Чудец, игрец, веселый молодец продолжал сомневаться. Алая свинья решила дело. Нервы Витины сдали, и он кинулся к Манежу.
– Ах, Пигус я гадкий! Пигус я с огурцом! – причитал на бегу Витя. – Лучшего из лучших и не предупредил!
Он спотыкался, падал, подолгу лежал, не вставая. Но все равно ему казалось: он успеет. «Ведь Ходынин – не канюк, не канюк!»
– А все равно ему каюк! – буркнул кто-то сердито внутри у стихолюбивого Вити…
41
- В Замоскворечье – рех-рех-рех!
- А на Манежной – рокош-рокош!
- А над Тайницким – рок-рок-рок…
- Красный рок, грозный рок…
– Гляди ты! Облако какое цветное, – сказал второй полицейский подоспевшему Рокошу.
– Сам вижу, – отмахнулся старлей. – Дым с ГАЭСА это, не облако. Тащи змея в участок. Че застыли, рожи?
Подхорунжий очнулся, а очнувшись, запел.
Сперва ему захотелось спеть нечто революционное, из далекого детства. Потом стал припоминать военное. Но по-настоящему вспомнилось современное: не марш, не праздничный вопль, – вспомнилось утреннее, нежное. Зазвучала вдалеке кельтская арфа (а может, обыкновенные гусли) – и вдруг, сама собой, побежала по площади песенка из нестареющего альбома: «Клуб одиноких сердец сержанта Пеппера»…
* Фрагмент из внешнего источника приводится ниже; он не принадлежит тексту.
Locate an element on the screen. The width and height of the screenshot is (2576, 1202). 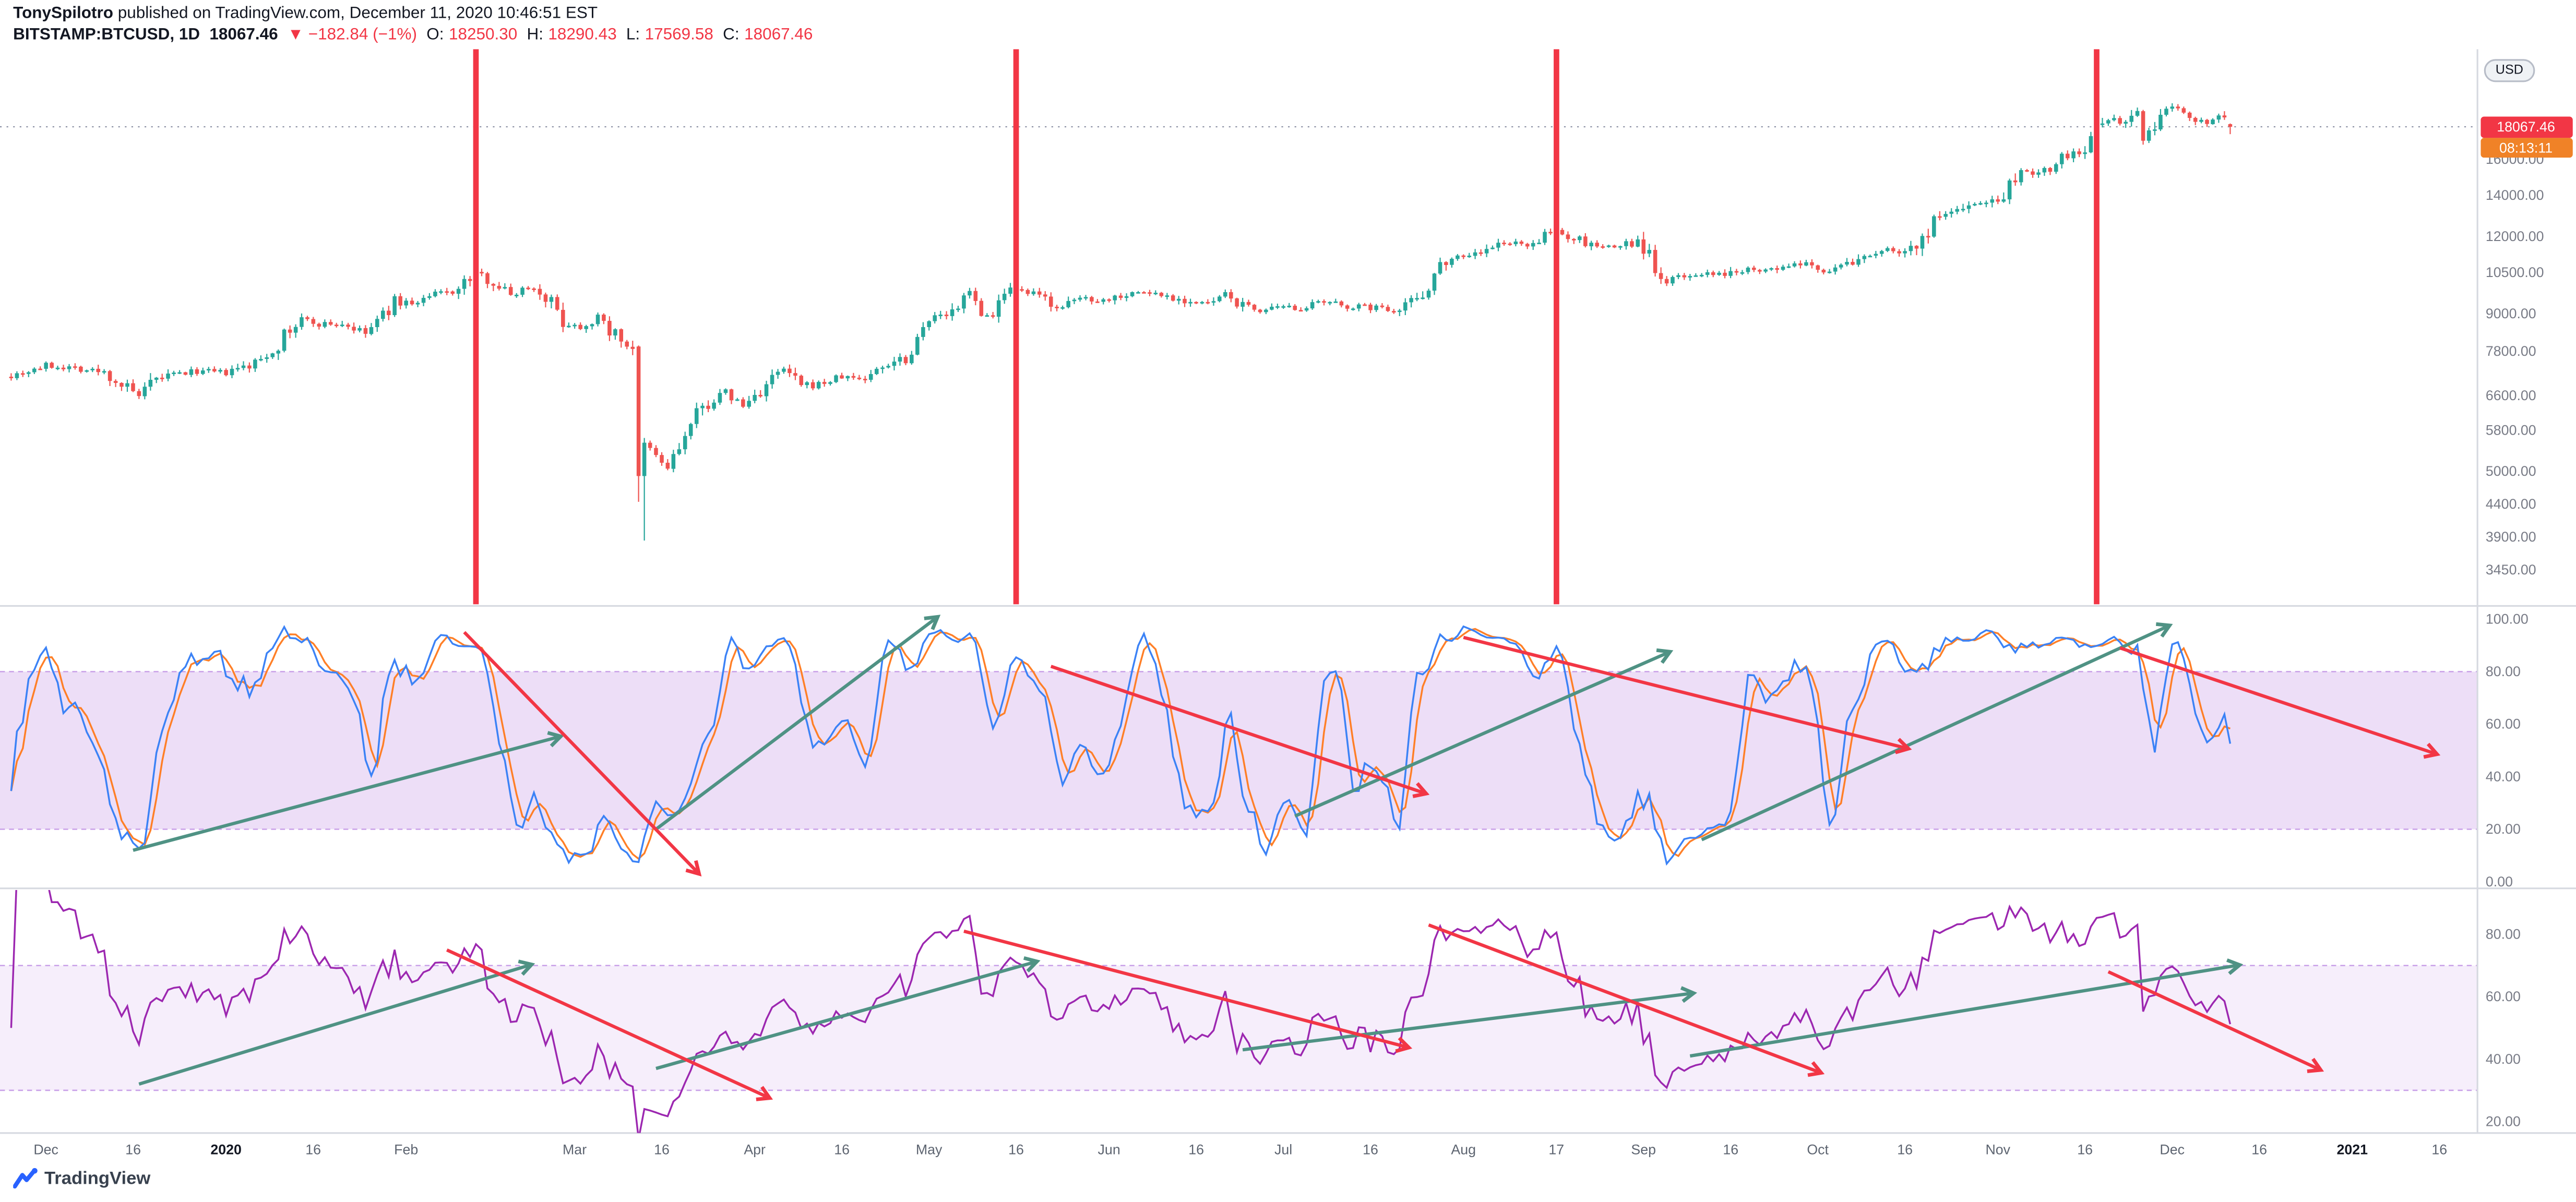
time-tick-label: Nov is located at coordinates (1998, 1150).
Подхорунжий пел, потому что лежал на Манежной один и потому что красное облако не уходило. Оно висело и висело, то наливаясь густотой крови, то делаясь прозрачно-алым.
«Рассвет? Рассвет!» – прервав на минуту пение, сам себя удостоверил Ходынин и тут же повторил начало сладкой, как ему мнилось, кельтской мелодии, слегка выправляя ее на русский лад:
- Wednesday morning at five o clock
- As the day begins.
- Silenty closing her bedroom door…
Утро среды, начавшись с выразительной английской лирики, продолжилось – на ту же мелодию – лирикой русской:
- Красный ворон, с лапками черными,
- С острым пером!
- Ты унеси меня к ней в пять утра,
- Ты проводи меня молча за дверь…
Дальше разворачивать утренний сюжет – с песней, стихами и обрывочными воспоминаниями о Сашеньке Берсень – подхорунжий не смог: после третьего удара дубинкой он потерял интерес к внешней и внутренней жизни, крепко сомкнул веки…
42
Лежащему на спине с закрытыми глазами Ходынину вдруг почудилось: глубоко в земле, под Манежем, во всю длину площади вытянулся спящий богатырь.
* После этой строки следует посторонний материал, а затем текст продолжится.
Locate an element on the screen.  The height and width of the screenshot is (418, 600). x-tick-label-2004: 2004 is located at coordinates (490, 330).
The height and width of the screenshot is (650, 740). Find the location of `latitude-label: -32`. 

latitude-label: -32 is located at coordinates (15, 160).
«Где было чисто поле – теперь цирк, Манеж. Как тесно они у нас сошлись: Кремль и Манеж, ум и арена, высший разум и жалкий клоунизм!»
Подхорунжий попытался встать и встал.
С вырванными ноздрями, с разрубленной пополам, висящей на ремешках кожи и на одежных нитках правой рукой приближался он к Лобному месту.
Сладкое чувство воинского одиночества, перекрыв боль и гнев, распирало Ходынина.
Иногда он шел, иногда бежал.
Багрово-черная струя, выбулькивая толчками из свежего разруба, заливала одежду, сапоги. Время от времени подхорунжий зажимал разруб левой рукой.
Но не собственная, наполовину отрубленная рука притягивала внимание: нечто иное!
Тело подхорунжего начало внезапно покрываться пупырышками.
Потом покрылось гусиной кожей.
Вслед за этим он стал ощущать дикий нескончаемый озноб. А затем кожа его в самых разных местах стала протыкаться перьевыми стволами.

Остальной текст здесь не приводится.